Almost a quarter of people over the age of 40 take five or more prescription medications. Taking this many medications can lead to drug interactions, adverse side effects, more frequent office visits, and even hospitalizations.
What’s most alarming, studies suggest this prescribing cascade increases the risk of dementia. Could the pattern of taking multiple prescription drugs in the years before a dementia diagnosis give clues about what lies ahead?
The World Health Organization regards polypharmacy as a major challenge to address. They’ve made it a goal to cut in half the incidences of severe, avoidable, medication-related physical harm in the years ahead. Boy, do they have their work cut out for them.
Drugs for treatment and prevention
These days many of the drugs taken by people in middle age and beyond aren’t for the treatment of illnesses but for the prevention of a range of conditions. I’m talking about drugs like statins or blood thinners and blood pressure medications to prevent heart disease. This increases the risk of physical harm even further.

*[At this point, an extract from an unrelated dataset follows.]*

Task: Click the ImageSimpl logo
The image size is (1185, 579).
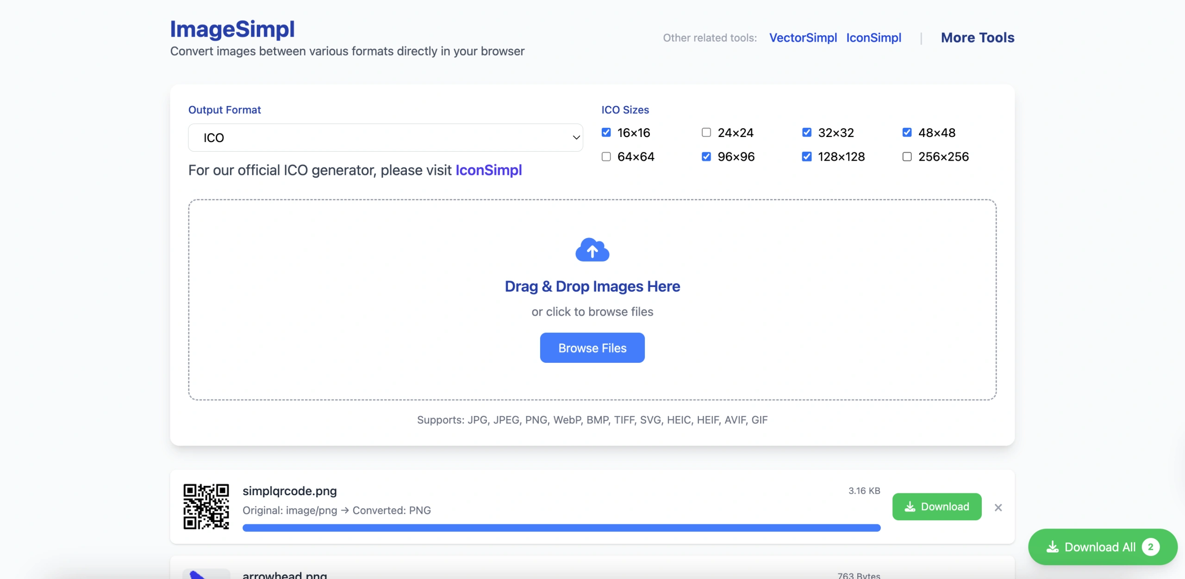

In fact, patients requiring hospital treatment who take multiple medications have a higher likelihood of re-admission within three months after discharge and have more than double the risk of death. One type of drug is of particular concern when it comes to the risk of dementia.
Anticholinergic dangers
Anticholinergic medications are used to manage and treat respiratory disorders, cardiovascular disease, bladder conditions, gastrointestinal problems, and other diseases. They are therefore in widespread use. They include everything from Glycopyrrolate (Robinul) to Benadryl.

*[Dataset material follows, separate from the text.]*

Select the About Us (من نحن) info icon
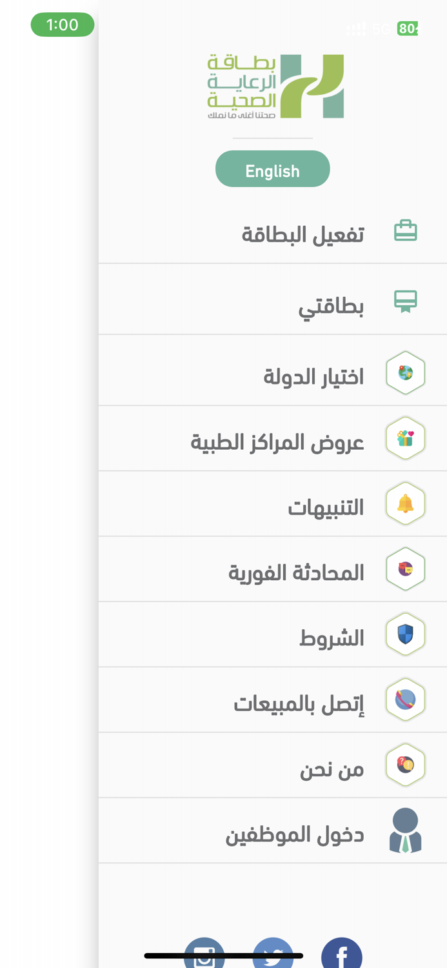Image resolution: width=447 pixels, height=968 pixels. (x=406, y=764)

A review of 18 studies containing 124,286 participants published in 2015 found that drugs with anticholinergic effects increase the risks of cognitive impairment, falls and all-cause mortality in older adults.
A major study published four years later involving over 300,000 seniors strongly linked some types of anticholinergics to future dementia. And yet this is just one class of drug among many that are commonly prescribed in adults, especially older adults.
To understand how medication use evolved in dementia patients, a research group led by the University of Plymouth in England decided to investigate the pattern of prescribing during the years before diagnosis.
Polypharmacy is common prior to diagnosis
The team used machine learning techniques to identify clusters of polypharmacy – meaning the simultaneous use of three or more prescription drugs - in 33,451 patients subsequently diagnosed with dementia. They went back 20 years before the participants’ diagnoses and divided this time frame into four periods of five years. The results were published in the journal Aging and Disease last October.
Their analysis showed that leading up to the dementia diagnosis, the proportion of patients taking three or more medications rose from 5.5 percent sixteen to twenty years out, to 82.16 percent less than five years from diagnosis.
The team also identified patterns of medication use becoming increasingly similar as patients approached the date of diagnosis. That’s when the medications shifted from being prescribed for a variety of unrelated conditions to being targeted at very specific medical conditions.
For instance, in the closest four-year period to dementia diagnosis there were three clusters of polypharmacy, of which two were sizable. Two-thirds of patients were taking medicines for respiratory and urinary infections, arthritic and rheumatic conditions, and cardiovascular disease. Another quarter took medicines for infections, arthritic and rheumatic conditions, cardio-metabolic disease, and depression.
Can make symptoms of illness worse
Perhaps most disturbing, among all three polypharmacy clusters, the researchers identified medications known to interact with each other or worsen symptoms of other chronic conditions.
Since the study only included dementia patients, there’s no way of knowing if the prescribing pattern is predictive for dementia.
However, the researchers hope by identifying patterns before diagnosis, it will, they write, “provide insights into the impacts of polypharmacy on development of dementia, or opportunities for early intervention in prescribing, and support the identification of medications at risk of drug-drug interactions.”